第12話 EMI・レポート2

近未来研究所・別館3階


研究所から歩いて行ける距離にある別館は関係者以外立ち入り禁止で、厳重な警備で守られている。

佐久間の診察が終わり、もう部屋に戻っている頃だろう、と英美は思った。


暗証番号を入力し、指紋認証で扉を開ける。この扉を開けられるのは研究所でもごく僅かに絞られている。


部屋に入ると望月花帆が開かない窓から外を眺めていた。

少女に近づいていくとやはり嫌われているのだろう、距離を置かれてしまった。


「慣れっこよ。そんな扱いは」英美の口元に少し笑みがこぼれる。「さぁ、子供相手だからって優しくはしないわよ」


部屋にあったソファに少女を座らせ、英美もその隣に腰を掛けた。


「……」


「声が出なくとも確かめられることはあるわ」英美は持ってきた鞄からノートとペンを出した。

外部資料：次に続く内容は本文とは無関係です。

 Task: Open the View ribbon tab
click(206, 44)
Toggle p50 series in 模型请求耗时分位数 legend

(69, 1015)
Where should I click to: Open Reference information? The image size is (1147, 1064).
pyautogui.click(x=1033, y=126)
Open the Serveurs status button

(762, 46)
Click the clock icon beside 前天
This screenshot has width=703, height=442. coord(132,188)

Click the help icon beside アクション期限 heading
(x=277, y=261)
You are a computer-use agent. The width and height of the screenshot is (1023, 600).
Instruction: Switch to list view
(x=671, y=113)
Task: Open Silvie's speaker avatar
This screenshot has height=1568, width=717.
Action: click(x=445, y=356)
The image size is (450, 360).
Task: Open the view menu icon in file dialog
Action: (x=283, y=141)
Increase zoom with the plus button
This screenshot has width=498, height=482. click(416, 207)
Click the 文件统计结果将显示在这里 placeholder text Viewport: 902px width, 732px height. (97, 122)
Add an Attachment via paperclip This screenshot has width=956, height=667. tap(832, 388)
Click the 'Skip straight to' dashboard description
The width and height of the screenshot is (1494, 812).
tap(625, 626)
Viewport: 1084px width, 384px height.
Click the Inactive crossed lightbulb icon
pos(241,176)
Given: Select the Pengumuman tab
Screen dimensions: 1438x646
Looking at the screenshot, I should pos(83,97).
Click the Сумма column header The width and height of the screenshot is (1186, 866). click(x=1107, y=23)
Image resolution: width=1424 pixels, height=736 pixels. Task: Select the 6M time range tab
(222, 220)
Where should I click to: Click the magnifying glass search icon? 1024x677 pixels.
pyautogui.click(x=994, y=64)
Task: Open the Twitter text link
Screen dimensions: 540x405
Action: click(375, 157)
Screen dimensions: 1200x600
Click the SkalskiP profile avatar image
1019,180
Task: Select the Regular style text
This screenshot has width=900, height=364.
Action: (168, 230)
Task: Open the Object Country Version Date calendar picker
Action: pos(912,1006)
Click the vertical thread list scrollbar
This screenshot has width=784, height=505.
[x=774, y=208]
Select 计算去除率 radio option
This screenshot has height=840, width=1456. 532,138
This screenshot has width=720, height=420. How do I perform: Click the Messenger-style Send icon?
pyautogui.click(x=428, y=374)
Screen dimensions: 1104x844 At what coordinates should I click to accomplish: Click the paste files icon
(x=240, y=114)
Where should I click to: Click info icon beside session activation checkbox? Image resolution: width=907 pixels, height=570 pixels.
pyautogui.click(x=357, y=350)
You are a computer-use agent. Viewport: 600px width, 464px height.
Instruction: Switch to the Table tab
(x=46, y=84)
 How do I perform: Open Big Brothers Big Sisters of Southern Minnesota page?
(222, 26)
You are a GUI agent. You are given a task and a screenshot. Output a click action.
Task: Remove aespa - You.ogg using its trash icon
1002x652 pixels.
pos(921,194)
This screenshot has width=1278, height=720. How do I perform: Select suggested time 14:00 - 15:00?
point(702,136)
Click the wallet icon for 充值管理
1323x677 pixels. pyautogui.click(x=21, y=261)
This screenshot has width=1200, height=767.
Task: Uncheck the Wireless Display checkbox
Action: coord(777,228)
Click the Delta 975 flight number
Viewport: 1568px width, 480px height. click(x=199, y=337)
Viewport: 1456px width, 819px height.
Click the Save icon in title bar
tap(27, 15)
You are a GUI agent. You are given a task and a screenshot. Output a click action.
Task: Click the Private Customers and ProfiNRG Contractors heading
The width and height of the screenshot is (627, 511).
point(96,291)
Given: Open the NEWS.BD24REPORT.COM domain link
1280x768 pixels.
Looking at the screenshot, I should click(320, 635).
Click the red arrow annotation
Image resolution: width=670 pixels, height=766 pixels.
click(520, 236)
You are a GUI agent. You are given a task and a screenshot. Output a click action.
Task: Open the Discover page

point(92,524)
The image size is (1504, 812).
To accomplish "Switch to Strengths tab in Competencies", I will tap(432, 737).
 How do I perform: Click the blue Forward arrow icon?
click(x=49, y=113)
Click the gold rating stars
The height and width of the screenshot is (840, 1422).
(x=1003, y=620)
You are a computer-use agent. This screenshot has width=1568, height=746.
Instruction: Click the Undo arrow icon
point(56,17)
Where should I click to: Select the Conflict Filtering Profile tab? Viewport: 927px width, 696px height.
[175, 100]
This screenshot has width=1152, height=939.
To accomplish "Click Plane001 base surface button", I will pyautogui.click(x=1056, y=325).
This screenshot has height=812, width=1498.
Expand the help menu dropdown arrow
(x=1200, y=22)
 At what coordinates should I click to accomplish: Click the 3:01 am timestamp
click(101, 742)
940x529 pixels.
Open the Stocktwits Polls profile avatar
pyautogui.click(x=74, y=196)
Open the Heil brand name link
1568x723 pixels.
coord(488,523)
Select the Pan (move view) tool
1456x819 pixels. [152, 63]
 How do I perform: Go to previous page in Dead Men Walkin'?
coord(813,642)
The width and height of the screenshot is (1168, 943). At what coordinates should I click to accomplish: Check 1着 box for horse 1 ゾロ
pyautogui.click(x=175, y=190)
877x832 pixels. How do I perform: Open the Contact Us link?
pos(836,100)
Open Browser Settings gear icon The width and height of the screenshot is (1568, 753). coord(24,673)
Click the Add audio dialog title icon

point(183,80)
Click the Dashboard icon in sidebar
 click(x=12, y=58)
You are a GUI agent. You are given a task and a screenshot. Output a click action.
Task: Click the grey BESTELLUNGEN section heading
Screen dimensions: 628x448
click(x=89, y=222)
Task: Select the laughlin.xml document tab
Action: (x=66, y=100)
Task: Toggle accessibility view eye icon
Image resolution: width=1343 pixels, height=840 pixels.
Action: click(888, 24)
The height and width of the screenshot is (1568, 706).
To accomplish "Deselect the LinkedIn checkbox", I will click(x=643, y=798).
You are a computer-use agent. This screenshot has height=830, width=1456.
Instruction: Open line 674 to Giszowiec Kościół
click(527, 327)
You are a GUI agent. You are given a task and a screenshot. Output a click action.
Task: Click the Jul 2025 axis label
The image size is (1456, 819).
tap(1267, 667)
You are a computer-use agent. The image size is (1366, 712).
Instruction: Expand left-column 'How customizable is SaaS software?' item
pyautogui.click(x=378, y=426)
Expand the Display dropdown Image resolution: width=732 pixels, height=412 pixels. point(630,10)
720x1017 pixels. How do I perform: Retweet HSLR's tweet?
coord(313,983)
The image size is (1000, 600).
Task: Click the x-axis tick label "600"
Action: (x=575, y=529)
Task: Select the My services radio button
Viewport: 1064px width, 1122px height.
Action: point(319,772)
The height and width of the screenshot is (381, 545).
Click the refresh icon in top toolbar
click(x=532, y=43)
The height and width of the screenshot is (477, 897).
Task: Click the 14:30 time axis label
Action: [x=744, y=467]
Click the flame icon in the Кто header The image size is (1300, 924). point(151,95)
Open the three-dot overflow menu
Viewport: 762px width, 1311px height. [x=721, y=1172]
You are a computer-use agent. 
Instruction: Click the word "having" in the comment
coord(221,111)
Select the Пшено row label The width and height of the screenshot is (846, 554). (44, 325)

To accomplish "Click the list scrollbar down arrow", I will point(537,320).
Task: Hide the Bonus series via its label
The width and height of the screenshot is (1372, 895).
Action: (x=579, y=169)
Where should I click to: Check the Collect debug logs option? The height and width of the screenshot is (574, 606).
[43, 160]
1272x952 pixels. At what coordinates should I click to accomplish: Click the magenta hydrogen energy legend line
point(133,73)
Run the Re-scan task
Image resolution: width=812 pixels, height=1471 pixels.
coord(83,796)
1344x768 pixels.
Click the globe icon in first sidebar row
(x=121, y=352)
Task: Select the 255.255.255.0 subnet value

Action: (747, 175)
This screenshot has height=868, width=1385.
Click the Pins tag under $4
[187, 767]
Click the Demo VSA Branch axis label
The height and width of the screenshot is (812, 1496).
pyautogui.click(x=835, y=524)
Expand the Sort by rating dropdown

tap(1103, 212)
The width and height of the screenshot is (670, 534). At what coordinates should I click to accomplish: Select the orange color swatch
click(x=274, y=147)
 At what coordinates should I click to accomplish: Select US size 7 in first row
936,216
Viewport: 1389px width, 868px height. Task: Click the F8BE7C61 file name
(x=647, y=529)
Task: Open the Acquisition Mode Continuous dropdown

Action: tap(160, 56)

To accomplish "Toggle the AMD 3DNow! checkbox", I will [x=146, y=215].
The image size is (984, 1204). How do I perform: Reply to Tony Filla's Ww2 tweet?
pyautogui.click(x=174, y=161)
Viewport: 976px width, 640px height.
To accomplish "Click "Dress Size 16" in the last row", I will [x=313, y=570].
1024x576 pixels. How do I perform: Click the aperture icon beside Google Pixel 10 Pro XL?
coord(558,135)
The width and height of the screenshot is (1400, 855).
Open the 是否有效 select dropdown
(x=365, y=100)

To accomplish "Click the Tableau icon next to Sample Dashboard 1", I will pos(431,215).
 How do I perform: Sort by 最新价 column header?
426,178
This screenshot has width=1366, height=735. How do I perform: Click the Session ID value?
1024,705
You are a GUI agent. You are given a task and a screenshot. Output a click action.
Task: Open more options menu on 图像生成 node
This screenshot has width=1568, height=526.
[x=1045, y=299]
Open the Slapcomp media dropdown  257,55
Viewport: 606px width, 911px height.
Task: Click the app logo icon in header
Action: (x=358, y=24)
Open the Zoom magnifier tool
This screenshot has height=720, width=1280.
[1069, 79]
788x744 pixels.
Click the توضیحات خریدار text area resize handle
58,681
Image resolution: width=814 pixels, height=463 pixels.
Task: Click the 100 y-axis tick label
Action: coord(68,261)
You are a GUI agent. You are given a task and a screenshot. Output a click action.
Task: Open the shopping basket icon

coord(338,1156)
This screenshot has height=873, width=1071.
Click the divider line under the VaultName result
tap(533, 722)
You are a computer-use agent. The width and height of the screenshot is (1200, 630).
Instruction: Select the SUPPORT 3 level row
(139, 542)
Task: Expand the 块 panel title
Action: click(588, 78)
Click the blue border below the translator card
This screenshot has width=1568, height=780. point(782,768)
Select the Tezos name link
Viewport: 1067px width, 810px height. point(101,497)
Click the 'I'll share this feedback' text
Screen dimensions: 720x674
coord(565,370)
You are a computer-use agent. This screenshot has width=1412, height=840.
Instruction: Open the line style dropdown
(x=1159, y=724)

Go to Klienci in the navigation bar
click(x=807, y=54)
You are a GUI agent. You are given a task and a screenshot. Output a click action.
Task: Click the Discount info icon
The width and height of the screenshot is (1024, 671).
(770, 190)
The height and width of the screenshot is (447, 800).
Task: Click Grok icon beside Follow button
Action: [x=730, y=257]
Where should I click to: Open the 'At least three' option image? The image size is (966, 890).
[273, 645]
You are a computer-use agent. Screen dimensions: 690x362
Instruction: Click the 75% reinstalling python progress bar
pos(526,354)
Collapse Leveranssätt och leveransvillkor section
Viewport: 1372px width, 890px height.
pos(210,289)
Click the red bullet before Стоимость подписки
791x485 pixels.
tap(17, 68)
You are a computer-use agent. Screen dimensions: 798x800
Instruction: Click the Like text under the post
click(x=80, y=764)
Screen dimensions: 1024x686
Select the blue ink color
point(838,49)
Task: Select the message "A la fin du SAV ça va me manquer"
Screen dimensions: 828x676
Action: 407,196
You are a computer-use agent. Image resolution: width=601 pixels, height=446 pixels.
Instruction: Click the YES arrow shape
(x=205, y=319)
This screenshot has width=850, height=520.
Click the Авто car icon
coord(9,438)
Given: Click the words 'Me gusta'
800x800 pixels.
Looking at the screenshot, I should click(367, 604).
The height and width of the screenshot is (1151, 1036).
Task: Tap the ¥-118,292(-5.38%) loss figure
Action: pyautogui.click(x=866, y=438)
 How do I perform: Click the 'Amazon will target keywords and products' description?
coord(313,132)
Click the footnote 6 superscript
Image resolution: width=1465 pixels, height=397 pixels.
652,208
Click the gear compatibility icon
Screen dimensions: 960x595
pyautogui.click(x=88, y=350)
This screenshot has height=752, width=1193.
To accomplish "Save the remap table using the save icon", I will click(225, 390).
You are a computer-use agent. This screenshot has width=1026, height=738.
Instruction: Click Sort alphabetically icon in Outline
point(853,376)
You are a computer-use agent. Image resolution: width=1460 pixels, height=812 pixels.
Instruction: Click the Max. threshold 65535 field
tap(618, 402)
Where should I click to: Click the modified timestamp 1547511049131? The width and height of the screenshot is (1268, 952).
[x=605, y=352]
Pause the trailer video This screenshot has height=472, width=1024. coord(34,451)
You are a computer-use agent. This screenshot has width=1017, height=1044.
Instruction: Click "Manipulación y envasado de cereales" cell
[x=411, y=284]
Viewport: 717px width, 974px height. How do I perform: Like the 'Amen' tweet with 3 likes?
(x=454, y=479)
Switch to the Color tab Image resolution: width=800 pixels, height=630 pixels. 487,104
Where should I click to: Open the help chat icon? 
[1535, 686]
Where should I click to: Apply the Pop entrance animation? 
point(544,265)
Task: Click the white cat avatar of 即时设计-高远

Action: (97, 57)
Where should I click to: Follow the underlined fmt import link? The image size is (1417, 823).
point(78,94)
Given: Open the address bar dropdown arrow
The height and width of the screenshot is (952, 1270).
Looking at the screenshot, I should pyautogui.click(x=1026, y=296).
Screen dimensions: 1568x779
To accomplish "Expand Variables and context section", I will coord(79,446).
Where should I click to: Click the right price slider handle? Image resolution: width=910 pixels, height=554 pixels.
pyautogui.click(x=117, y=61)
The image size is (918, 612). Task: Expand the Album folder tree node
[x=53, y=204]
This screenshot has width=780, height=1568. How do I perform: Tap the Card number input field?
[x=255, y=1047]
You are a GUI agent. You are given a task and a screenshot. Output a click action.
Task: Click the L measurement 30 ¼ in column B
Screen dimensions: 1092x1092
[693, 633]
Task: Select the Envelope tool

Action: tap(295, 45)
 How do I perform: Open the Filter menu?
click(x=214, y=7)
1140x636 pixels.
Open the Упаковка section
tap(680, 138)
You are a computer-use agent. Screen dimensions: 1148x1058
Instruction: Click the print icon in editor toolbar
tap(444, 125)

「いい?今から私の言う質問を紙に書いて答えて。分からないことは首を振って」


「……」少女は少し戸惑った素振りをしながらもノートを受け取った。


「うん、いい子。一つ目の質問。あなたは死んだあと、’どこに’行った?」


少女は少し考えて、ペンで何かを描き始めた。


ノートに書かれたのは絵だった。屋根が三角に尖った家のような絵。


「あなたは死んだあと、この家にいた?」


望月花帆は頷く。


「じゃあ二つ目。そこには誰がいた?」


少女はノートをめくり、再び絵のようなものを描きだした。


「!!……この人がその家に住んでいたの?」


少女はまた頷く。


「……そう。この人はあなたに何て…」

英美の言葉を遮るように少女はノートに書いた絵を見せた。


「…これはお母さん?」

英美の答えが当たったのか、少女は目を大きく輝かせて首を縦に振った。


「前も言ったと思うけど、あなたは生前一緒にいた人と会うことは許されない。当然、家族にも友達にも会すことはできない」


ポタポタと母親らしき絵の上に大粒の涙がこぼれ落ちる。


「……今日はこれまでね。また来るわ」少女が書いたノートを取り上げ、英美は席を立った。


「いつまでも泣いていちゃ駄目よ。強くなりなさい。あなたはいつか一人で生きていかなきゃいけないんだから」

扉の前で英美は立ち止まり、そう望月花帆に声を掛けた。同情など、なんの意味も持たない。


「はぁ……」

子供の転生人。扱いづらくてしょうがない。

それよりもあの絵は……。


――――――――――――――――――――――――――――――――――――――――

数日後・近未来研究所・社員食堂


休みの日、特にやることもなく俺は近未来研究所の社員食堂に来ていた。

社員食堂から見える中庭では研究員や職員が芝生の上で昼食をとったり、軽い運動をしている。

よく見ると芝生の上で望月花帆が大型犬と笑顔で走り回っている。

良かった、少しは元気になったのだろうか。

「おや、土曜日だというのに出勤ですか。遠野くん」


「いや昼飯食いに来ただけですよ。佐久間さん、あの花帆ちゃんといる犬って?」


「生前、彼女の家で飼っていたゴールデンレトリバーだそうだよ」佐久間はそう言いながら俺の正面の席に座った。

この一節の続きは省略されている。